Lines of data
** START **

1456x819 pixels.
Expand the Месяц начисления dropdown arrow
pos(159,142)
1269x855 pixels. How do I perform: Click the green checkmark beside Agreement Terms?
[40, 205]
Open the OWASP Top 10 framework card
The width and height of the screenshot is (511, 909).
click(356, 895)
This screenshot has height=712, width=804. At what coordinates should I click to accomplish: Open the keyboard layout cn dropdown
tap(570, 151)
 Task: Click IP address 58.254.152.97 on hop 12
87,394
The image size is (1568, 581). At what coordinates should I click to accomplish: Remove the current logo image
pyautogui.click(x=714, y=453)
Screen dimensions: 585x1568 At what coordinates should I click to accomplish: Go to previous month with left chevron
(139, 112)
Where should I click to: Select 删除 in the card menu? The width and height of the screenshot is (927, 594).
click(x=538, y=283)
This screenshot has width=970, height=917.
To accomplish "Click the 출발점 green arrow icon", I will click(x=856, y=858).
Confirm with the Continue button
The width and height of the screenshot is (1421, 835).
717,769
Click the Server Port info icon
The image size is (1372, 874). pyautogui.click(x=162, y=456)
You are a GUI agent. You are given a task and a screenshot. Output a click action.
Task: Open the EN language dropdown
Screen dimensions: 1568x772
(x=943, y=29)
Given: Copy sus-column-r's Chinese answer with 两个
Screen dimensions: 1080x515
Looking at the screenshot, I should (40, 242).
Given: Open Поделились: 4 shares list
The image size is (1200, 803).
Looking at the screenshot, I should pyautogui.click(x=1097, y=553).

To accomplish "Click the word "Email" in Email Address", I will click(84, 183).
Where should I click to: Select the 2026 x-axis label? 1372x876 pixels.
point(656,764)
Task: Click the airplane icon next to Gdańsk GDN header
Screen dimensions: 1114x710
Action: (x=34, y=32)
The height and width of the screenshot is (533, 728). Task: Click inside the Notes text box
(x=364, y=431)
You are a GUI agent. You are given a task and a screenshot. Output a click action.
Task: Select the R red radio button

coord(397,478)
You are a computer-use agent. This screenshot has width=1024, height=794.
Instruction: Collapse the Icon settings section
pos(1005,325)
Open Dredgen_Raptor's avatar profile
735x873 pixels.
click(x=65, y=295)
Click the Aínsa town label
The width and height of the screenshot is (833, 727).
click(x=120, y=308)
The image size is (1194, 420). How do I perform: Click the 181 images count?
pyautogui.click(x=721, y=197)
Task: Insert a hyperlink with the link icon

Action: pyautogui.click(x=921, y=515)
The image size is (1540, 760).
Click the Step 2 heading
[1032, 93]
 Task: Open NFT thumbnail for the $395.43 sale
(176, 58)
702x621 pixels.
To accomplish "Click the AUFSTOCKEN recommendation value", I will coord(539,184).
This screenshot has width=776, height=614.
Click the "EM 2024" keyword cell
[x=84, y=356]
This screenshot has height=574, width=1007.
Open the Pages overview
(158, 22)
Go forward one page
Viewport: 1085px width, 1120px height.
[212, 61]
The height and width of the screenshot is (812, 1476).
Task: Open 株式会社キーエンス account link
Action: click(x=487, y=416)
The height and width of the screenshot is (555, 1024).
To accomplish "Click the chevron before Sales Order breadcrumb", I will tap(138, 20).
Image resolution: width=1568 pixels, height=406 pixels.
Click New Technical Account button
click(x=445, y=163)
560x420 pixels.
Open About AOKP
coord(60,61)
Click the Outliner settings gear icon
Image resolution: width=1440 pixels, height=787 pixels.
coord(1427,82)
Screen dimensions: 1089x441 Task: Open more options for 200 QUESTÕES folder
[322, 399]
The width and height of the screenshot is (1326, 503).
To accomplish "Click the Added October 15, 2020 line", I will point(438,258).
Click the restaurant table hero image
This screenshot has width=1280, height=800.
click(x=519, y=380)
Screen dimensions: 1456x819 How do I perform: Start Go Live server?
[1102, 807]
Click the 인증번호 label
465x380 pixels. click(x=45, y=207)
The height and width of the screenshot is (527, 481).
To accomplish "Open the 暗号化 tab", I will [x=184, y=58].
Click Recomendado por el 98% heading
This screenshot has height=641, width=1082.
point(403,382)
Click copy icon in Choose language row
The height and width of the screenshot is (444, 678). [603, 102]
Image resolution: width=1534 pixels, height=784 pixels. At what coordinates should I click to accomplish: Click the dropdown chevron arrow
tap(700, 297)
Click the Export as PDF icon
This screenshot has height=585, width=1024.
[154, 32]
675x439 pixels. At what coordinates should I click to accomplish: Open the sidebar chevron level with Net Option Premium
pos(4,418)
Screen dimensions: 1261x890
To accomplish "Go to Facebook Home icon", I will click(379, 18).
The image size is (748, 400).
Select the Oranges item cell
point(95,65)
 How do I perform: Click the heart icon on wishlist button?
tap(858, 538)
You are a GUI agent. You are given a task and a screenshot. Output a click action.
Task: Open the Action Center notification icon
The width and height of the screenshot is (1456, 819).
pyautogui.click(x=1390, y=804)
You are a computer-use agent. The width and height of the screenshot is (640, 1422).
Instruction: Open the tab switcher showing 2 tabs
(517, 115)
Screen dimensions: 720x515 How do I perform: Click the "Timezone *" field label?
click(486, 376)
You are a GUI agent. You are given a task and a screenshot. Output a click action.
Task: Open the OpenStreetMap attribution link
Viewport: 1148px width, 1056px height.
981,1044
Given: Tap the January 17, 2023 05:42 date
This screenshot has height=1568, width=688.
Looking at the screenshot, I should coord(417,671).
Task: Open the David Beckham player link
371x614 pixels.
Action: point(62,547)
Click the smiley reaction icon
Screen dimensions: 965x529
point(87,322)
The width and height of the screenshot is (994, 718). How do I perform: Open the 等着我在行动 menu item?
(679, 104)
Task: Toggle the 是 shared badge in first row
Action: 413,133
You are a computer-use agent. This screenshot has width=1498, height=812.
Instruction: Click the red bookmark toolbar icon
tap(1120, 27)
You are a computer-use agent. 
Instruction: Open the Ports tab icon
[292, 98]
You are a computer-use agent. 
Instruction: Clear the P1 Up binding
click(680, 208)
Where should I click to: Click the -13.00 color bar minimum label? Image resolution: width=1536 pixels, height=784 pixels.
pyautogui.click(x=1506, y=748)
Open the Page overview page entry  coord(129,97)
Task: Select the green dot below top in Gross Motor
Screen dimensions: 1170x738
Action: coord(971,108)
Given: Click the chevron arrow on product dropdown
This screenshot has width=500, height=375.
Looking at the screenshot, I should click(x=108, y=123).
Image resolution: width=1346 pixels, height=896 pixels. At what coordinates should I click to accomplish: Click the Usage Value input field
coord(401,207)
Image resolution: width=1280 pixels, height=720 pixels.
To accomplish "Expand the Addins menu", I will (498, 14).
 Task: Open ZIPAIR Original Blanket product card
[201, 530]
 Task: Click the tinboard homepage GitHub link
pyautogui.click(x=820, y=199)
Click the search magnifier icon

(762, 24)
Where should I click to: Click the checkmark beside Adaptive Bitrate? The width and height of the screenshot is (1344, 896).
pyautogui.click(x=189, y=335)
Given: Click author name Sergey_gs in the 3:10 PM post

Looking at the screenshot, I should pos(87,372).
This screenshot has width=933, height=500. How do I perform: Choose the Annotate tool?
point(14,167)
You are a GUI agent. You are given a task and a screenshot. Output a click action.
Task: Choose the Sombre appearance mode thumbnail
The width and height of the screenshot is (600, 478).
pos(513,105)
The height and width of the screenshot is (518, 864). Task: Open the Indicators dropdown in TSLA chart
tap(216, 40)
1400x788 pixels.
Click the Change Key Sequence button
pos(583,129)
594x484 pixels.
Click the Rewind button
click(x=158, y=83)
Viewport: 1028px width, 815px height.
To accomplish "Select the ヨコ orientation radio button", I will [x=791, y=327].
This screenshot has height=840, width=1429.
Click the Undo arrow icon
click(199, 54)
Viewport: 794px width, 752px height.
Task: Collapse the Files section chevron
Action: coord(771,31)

** END **

## TASK STATEMENT
Arrange every line of the records above as a numbered list, omitting blank lines.

## COMPLETE ANSWER
1. 1456x819 pixels.
2. Expand the Месяц начисления dropdown arrow
3. pos(159,142)
4. 1269x855 pixels. How do I perform: Click the green checkmark beside Agreement Terms?
5. [40, 205]
6. Open the OWASP Top 10 framework card
7. The width and height of the screenshot is (511, 909).
8. click(356, 895)
9. This screenshot has height=712, width=804. At what coordinates should I click to accomplish: Open the keyboard layout cn dropdown
10. tap(570, 151)
11.  Task: Click IP address 58.254.152.97 on hop 12
12. 87,394
13. The image size is (1568, 581). At what coordinates should I click to accomplish: Remove the current logo image
14. pyautogui.click(x=714, y=453)
15. Screen dimensions: 585x1568 At what coordinates should I click to accomplish: Go to previous month with left chevron
16. (139, 112)
17. Where should I click to: Select 删除 in the card menu? The width and height of the screenshot is (927, 594).
18. click(x=538, y=283)
19. This screenshot has width=970, height=917.
20. To accomplish "Click the 출발점 green arrow icon", I will click(x=856, y=858).
21. Confirm with the Continue button
22. The width and height of the screenshot is (1421, 835).
23. 717,769
24. Click the Server Port info icon
25. The image size is (1372, 874). pyautogui.click(x=162, y=456)
26. You are a GUI agent. You are given a task and a screenshot. Output a click action.
27. Task: Open the EN language dropdown
28. Screen dimensions: 1568x772
29. (x=943, y=29)
30. Given: Copy sus-column-r's Chinese answer with 两个
31. Screen dimensions: 1080x515
32. Looking at the screenshot, I should (40, 242).
33. Given: Open Поделились: 4 shares list
34. The image size is (1200, 803).
35. Looking at the screenshot, I should pyautogui.click(x=1097, y=553).
36. To accomplish "Click the word "Email" in Email Address", I will click(84, 183).
37. Where should I click to: Select the 2026 x-axis label? 1372x876 pixels.
38. point(656,764)
39. Task: Click the airplane icon next to Gdańsk GDN header
40. Screen dimensions: 1114x710
41. Action: (x=34, y=32)
42. The height and width of the screenshot is (533, 728). Task: Click inside the Notes text box
43. (x=364, y=431)
44. You are a GUI agent. You are given a task and a screenshot. Output a click action.
45. Task: Select the R red radio button
46. coord(397,478)
47. You are a computer-use agent. This screenshot has width=1024, height=794.
48. Instruction: Collapse the Icon settings section
49. pos(1005,325)
50. Open Dredgen_Raptor's avatar profile
51. 735x873 pixels.
52. click(x=65, y=295)
53. Click the Aínsa town label
54. The width and height of the screenshot is (833, 727).
55. click(x=120, y=308)
56. The image size is (1194, 420). How do I perform: Click the 181 images count?
57. pyautogui.click(x=721, y=197)
58. Task: Insert a hyperlink with the link icon
59. Action: pyautogui.click(x=921, y=515)
60. The image size is (1540, 760).
61. Click the Step 2 heading
62. [1032, 93]
63.  Task: Open NFT thumbnail for the $395.43 sale
64. (176, 58)
65. 702x621 pixels.
66. To accomplish "Click the AUFSTOCKEN recommendation value", I will coord(539,184).
67. This screenshot has width=776, height=614.
68. Click the "EM 2024" keyword cell
69. [x=84, y=356]
70. This screenshot has height=574, width=1007.
71. Open the Pages overview
72. (158, 22)
73. Go forward one page
74. Viewport: 1085px width, 1120px height.
75. [212, 61]
76. The height and width of the screenshot is (812, 1476).
77. Task: Open 株式会社キーエンス account link
78. Action: click(x=487, y=416)
79. The height and width of the screenshot is (555, 1024).
80. To accomplish "Click the chevron before Sales Order breadcrumb", I will tap(138, 20).
81. Image resolution: width=1568 pixels, height=406 pixels.
82. Click New Technical Account button
83. click(x=445, y=163)
84. 560x420 pixels.
85. Open About AOKP
86. coord(60,61)
87. Click the Outliner settings gear icon
88. Image resolution: width=1440 pixels, height=787 pixels.
89. coord(1427,82)
90. Screen dimensions: 1089x441 Task: Open more options for 200 QUESTÕES folder
91. [322, 399]
92. The width and height of the screenshot is (1326, 503).
93. To accomplish "Click the Added October 15, 2020 line", I will point(438,258).
94. Click the restaurant table hero image
95. This screenshot has width=1280, height=800.
96. click(x=519, y=380)
97. Screen dimensions: 1456x819 How do I perform: Start Go Live server?
98. [1102, 807]
99. Click the 인증번호 label
100. 465x380 pixels. click(x=45, y=207)
101. The height and width of the screenshot is (527, 481).
102. To accomplish "Open the 暗号化 tab", I will [x=184, y=58].
103. Click Recomendado por el 98% heading
104. This screenshot has height=641, width=1082.
105. point(403,382)
106. Click copy icon in Choose language row
107. The height and width of the screenshot is (444, 678). [603, 102]
108. Image resolution: width=1534 pixels, height=784 pixels. At what coordinates should I click to accomplish: Click the dropdown chevron arrow
109. tap(700, 297)
110. Click the Export as PDF icon
111. This screenshot has height=585, width=1024.
112. [154, 32]
113. 675x439 pixels. At what coordinates should I click to accomplish: Open the sidebar chevron level with Net Option Premium
114. pos(4,418)
115. Screen dimensions: 1261x890
116. To accomplish "Go to Facebook Home icon", I will click(379, 18).
117. The image size is (748, 400).
118. Select the Oranges item cell
119. point(95,65)
120.  How do I perform: Click the heart icon on wishlist button?
121. tap(858, 538)
122. You are a GUI agent. You are given a task and a screenshot. Output a click action.
123. Task: Open the Action Center notification icon
124. The width and height of the screenshot is (1456, 819).
125. pyautogui.click(x=1390, y=804)
126. You are a computer-use agent. The width and height of the screenshot is (640, 1422).
127. Instruction: Open the tab switcher showing 2 tabs
128. (517, 115)
129. Screen dimensions: 720x515 How do I perform: Click the "Timezone *" field label?
130. click(486, 376)
131. You are a GUI agent. You are given a task and a screenshot. Output a click action.
132. Task: Open the OpenStreetMap attribution link
133. Viewport: 1148px width, 1056px height.
134. 981,1044
135. Given: Tap the January 17, 2023 05:42 date
136. This screenshot has height=1568, width=688.
137. Looking at the screenshot, I should coord(417,671).
138. Task: Open the David Beckham player link
139. 371x614 pixels.
140. Action: point(62,547)
141. Click the smiley reaction icon
142. Screen dimensions: 965x529
143. point(87,322)
144. The width and height of the screenshot is (994, 718). How do I perform: Open the 等着我在行动 menu item?
145. (679, 104)
146. Task: Toggle the 是 shared badge in first row
147. Action: 413,133
148. You are a computer-use agent. This screenshot has width=1498, height=812.
149. Instruction: Click the red bookmark toolbar icon
150. tap(1120, 27)
151. You are a computer-use agent. 
152. Instruction: Open the Ports tab icon
153. [292, 98]
154. You are a computer-use agent. 
155. Instruction: Clear the P1 Up binding
156. click(680, 208)
157. Where should I click to: Click the -13.00 color bar minimum label? Image resolution: width=1536 pixels, height=784 pixels.
158. pyautogui.click(x=1506, y=748)
159. Open the Page overview page entry  coord(129,97)
160. Task: Select the green dot below top in Gross Motor
161. Screen dimensions: 1170x738
162. Action: coord(971,108)
163. Given: Click the chevron arrow on product dropdown
164. This screenshot has width=500, height=375.
165. Looking at the screenshot, I should click(x=108, y=123).
166. Image resolution: width=1346 pixels, height=896 pixels. At what coordinates should I click to accomplish: Click the Usage Value input field
167. coord(401,207)
168. Image resolution: width=1280 pixels, height=720 pixels.
169. To accomplish "Expand the Addins menu", I will (498, 14).
170.  Task: Open ZIPAIR Original Blanket product card
171. [201, 530]
172.  Task: Click the tinboard homepage GitHub link
173. pyautogui.click(x=820, y=199)
174. Click the search magnifier icon
175. (762, 24)
176. Where should I click to: Click the checkmark beside Adaptive Bitrate? The width and height of the screenshot is (1344, 896).
177. pyautogui.click(x=189, y=335)
178. Given: Click author name Sergey_gs in the 3:10 PM post
179. Looking at the screenshot, I should pos(87,372).
180. This screenshot has width=933, height=500. How do I perform: Choose the Annotate tool?
181. point(14,167)
182. You are a GUI agent. You are given a task and a screenshot. Output a click action.
183. Task: Choose the Sombre appearance mode thumbnail
184. The width and height of the screenshot is (600, 478).
185. pos(513,105)
186. The height and width of the screenshot is (518, 864). Task: Open the Indicators dropdown in TSLA chart
187. tap(216, 40)
188. 1400x788 pixels.
189. Click the Change Key Sequence button
190. pos(583,129)
191. 594x484 pixels.
192. Click the Rewind button
193. click(x=158, y=83)
194. Viewport: 1028px width, 815px height.
195. To accomplish "Select the ヨコ orientation radio button", I will [x=791, y=327].
196. This screenshot has height=840, width=1429.
197. Click the Undo arrow icon
198. click(199, 54)
199. Viewport: 794px width, 752px height.
200. Task: Collapse the Files section chevron
201. Action: coord(771,31)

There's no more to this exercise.